→ PROVIDED MATERIAL:
....................

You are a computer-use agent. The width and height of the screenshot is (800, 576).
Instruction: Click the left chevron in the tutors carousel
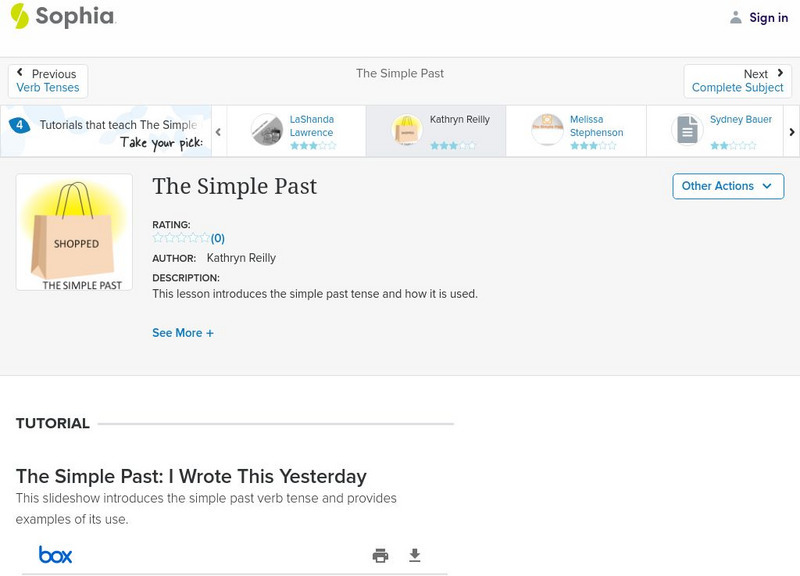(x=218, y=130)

....................

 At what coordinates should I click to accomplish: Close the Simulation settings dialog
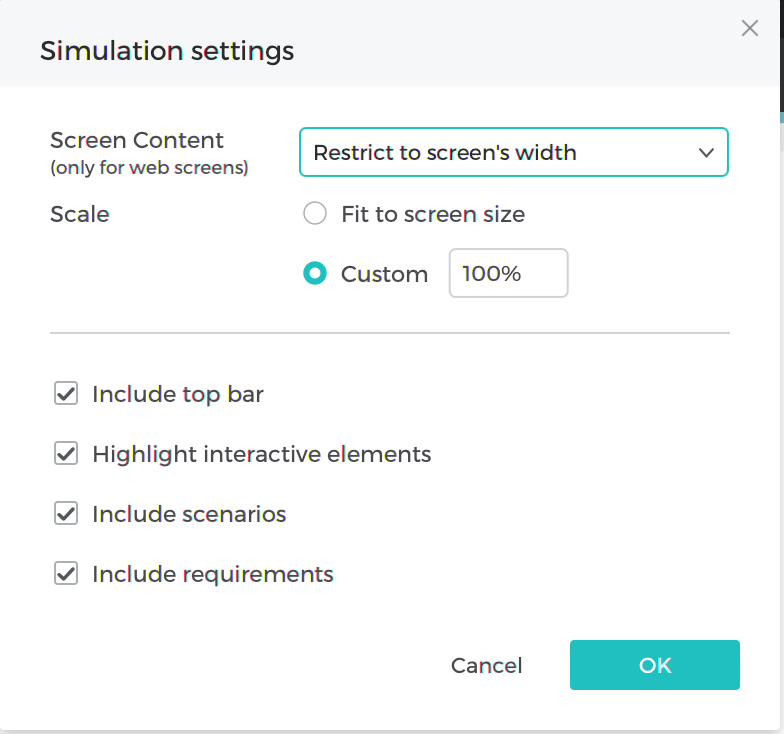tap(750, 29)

....................

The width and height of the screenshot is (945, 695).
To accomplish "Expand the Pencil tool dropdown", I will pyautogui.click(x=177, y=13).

....................

→ TASK PROMPT: Work through the records line by line and tally those holding "screenshot". Reply with the number alone.

→ TASK OUTPUT: 2